Monday, October 10, 2011

Of This and That

"This goes here like that … and that's that" a doppish British accent on the television announced enigmatically - the concluding line of dialogue which marked the plating of a delicious looking dessert on a midday cooking program. Unsurprisingly, though the sentence was really quite basic it doesn't really sound too odd to English speaker's ears, despite the fact that ... well, the same word is used three times in rapid succession.

So why do we not generally care about the careless oddity above? Any other sentence using the same word three times would in to a native speaker's ears sound clumsy and simple, consider: I went to the shop and went in and went to the vegetables compared with I walked to the shop and went in and found the vegetables, we'd think the person were an infant - or drunk.

Generally, and especially in English as part of a received kind of snobbery from our forebears, we try to avoid repetition as we mature as speakers and gain a stronger command of the language. Yet with some particular terms, we tend simply to let this unspoken rule slide. This and it's associate that are two such examples, and in actuality, the usage of them is a success story which began over a thousand years ago, and is a remarkable example of the vitality and sticking-power of two of our most used words.

'This' and 'that' actually stem from much farther back than our closest linguistic ancestor Old English. As with many other languages today, Old English was a tapestry made up of many fragments borrowed and imported from other sources. Curiously, and also like many modern languages today, Old English assigned 'gender' to words, making them either masculine, feminine or neuter. Thus, both this (m. þés, f. þeos, n. þis) and that (m. se, f. sēo, n. þæt)* had three words each, which you could use depending on the gender of whatever it was you were describing. Thankfully for learners of English today, gender is essentially non-existent - and as anyone who has attempted German, French or perhaps (god forbid!) the devilishly tricky Polish will tell you, this is a good thing. Essentially, because we still hear traces of it when one speaks of their car, or their new speedboat, as in "She's a beauty isn't she" or "He'll go forty knots on a good wind". These are linguistic relics of our past, and are hardwired into us even though we don't generally realise we're using them. Despite this usage however, the gender has no real meaning or impact, we use him and her in these senses more to give the sentence texture.

Regardless, the import of these two words was powerful enough to have them slot comfortably into our top thirty most used words. It's estimated that that is the eighth most used word in our vocabulary, and that this sits at about twentieth, (incidentally, and to save you searching, the three most used words overall in English are currently: the, of, and and. Imaginitive, I know).

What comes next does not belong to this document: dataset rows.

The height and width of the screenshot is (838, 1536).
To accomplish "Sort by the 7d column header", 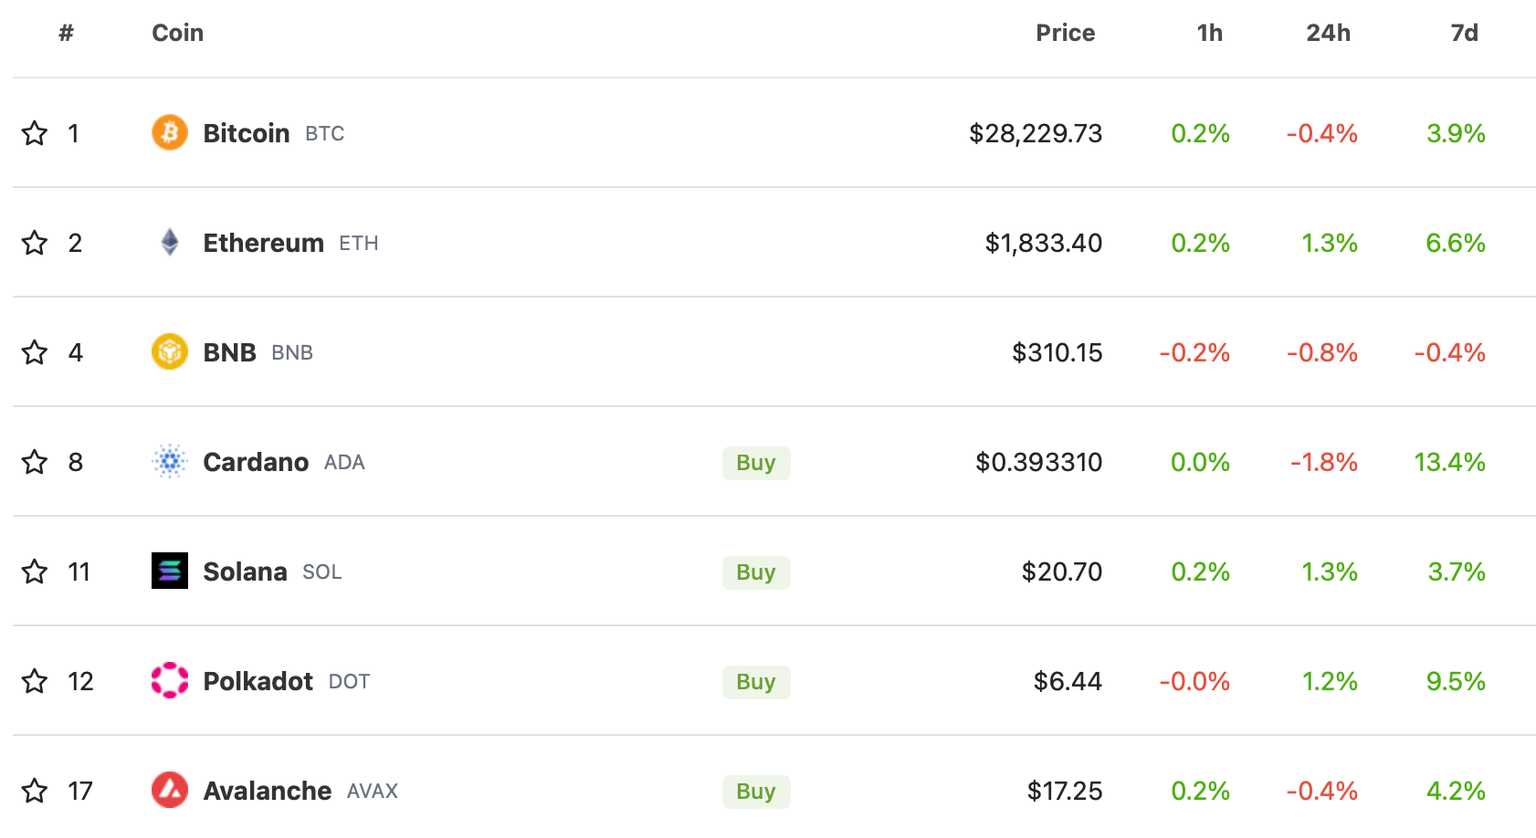I will pos(1464,33).
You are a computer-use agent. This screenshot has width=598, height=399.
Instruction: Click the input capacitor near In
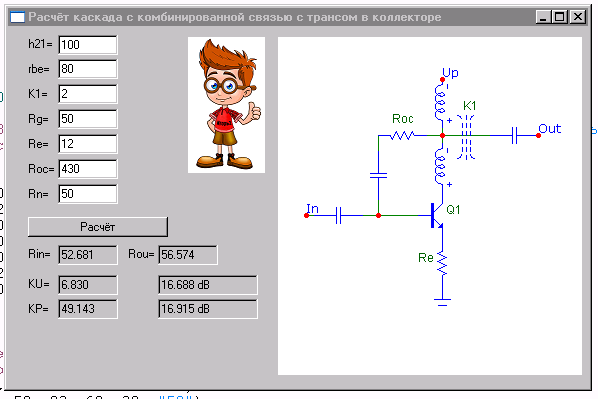[x=338, y=216]
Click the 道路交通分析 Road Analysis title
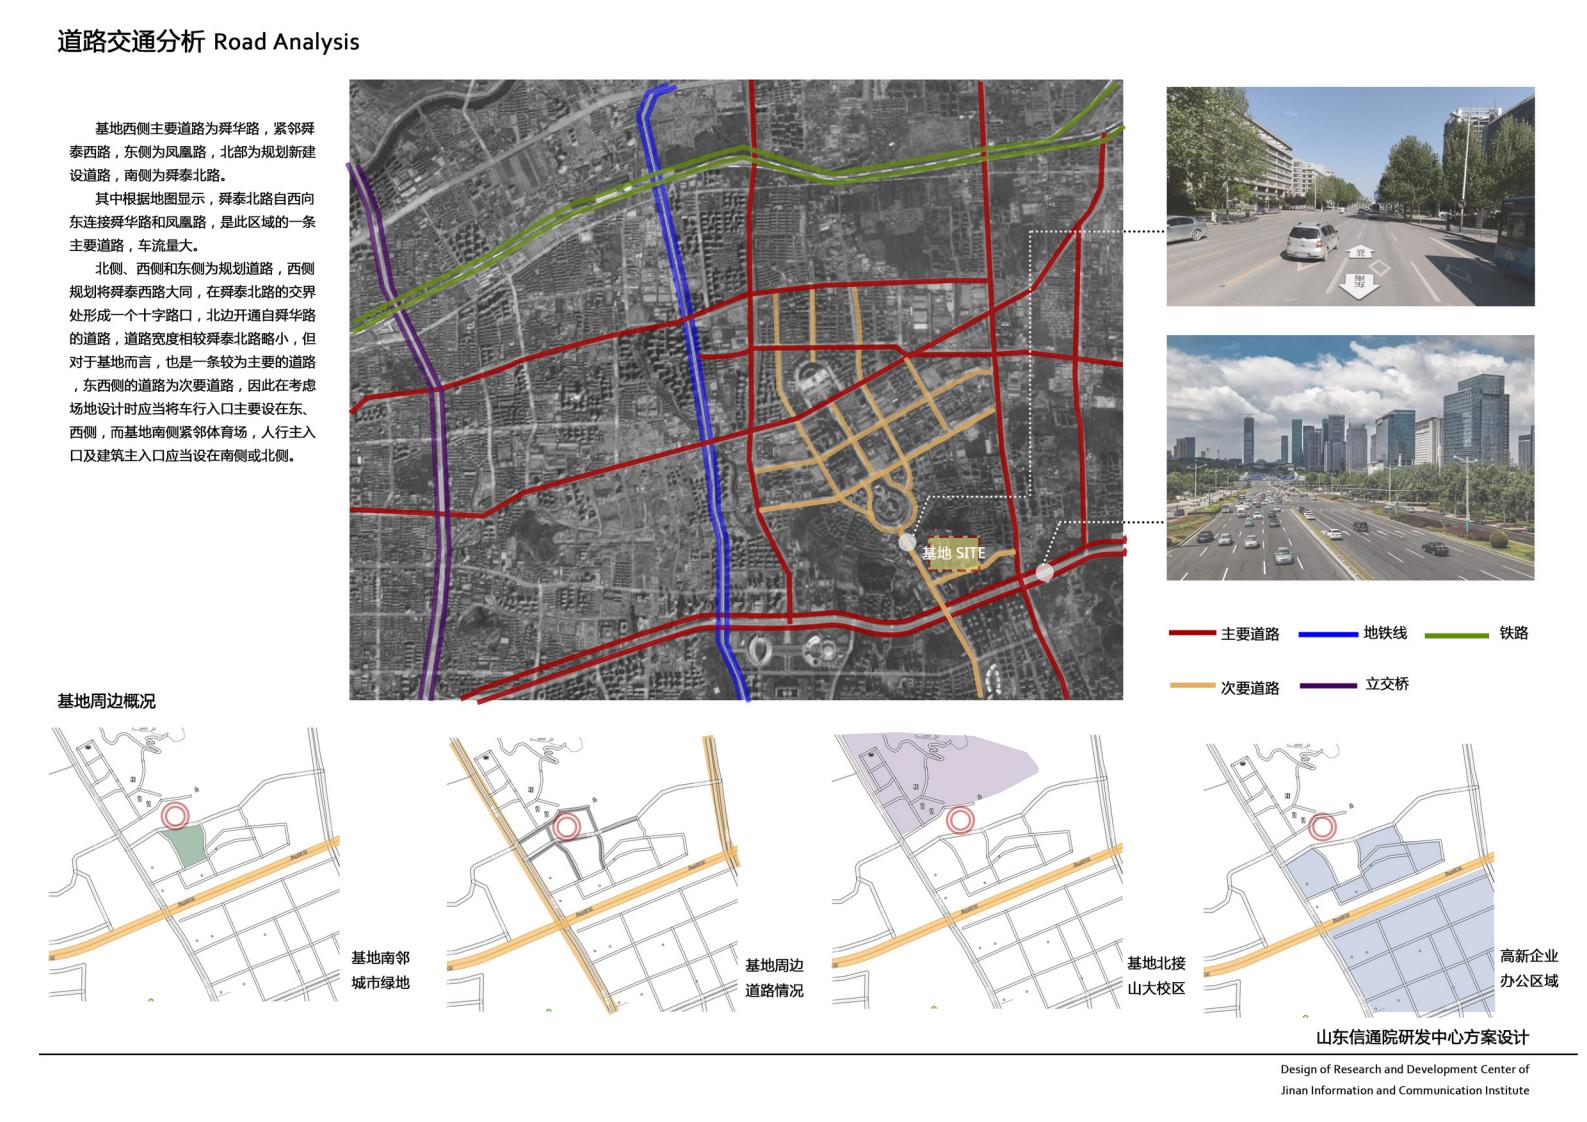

To trace the words back and find where the import occurred one needn't dig too hard. You can see obvious similarities in the modern German dies and das (this and that, pronounced: dees and duss), and also - given the Old English versions - in the Icelandic þetta and það (pronounced roughly: thetta and thath). The Swedish den (also: denna) and det (also: detta) gave up the þ ("th") in favour of a 'd', yet are still closely related to their Icelandic counterparts, and knowing all this, perhaps one might even see the connection in English with the Old Norse þessi and þat, which is in fact where the import of the words to English seem to have originated after the conquests of the Vikings between 700 and 1100AD.

These two words weren't the only two which English absorbed of course, but they are debatably two of the most successful. We use them in a range of situations, as pronouns (is this the right train? or can you show that to him?), adjectives (this one is the best, or I wanted to take that car home), adverbs (it was this big or there was that much to do) and of course for conjunctions (it is said that this is something we enjoy), and as in the last example, we even slot the two words next to each other quite often, especially in spoken language (I was thinking this; that we go there tomorrow).

The English language is rich with history and contains a deep and often untapped reservoir of words. Despite our supposed vocabulary of around 60,000 words, we only really use around 20,000 in everyday situations (see above), and with an active vocabulary that size it's surprising that the same words come up again and again. Yet within English there isn't really a good alternative to 'this' or 'that', we use them repeatedly, without reserve, and they cover such large territory that we couldn't communicate as effectively without them.

That's something that this writer finds rather interesting.


* Note that the masculine and feminine forms of the Old English that: se and sēo are more closely related to Celtic than the word we ended up using today. Presumably, the neuter version þæt was the most used form in the end as genders began to fade out of usage, and thus þæt became our current word for that.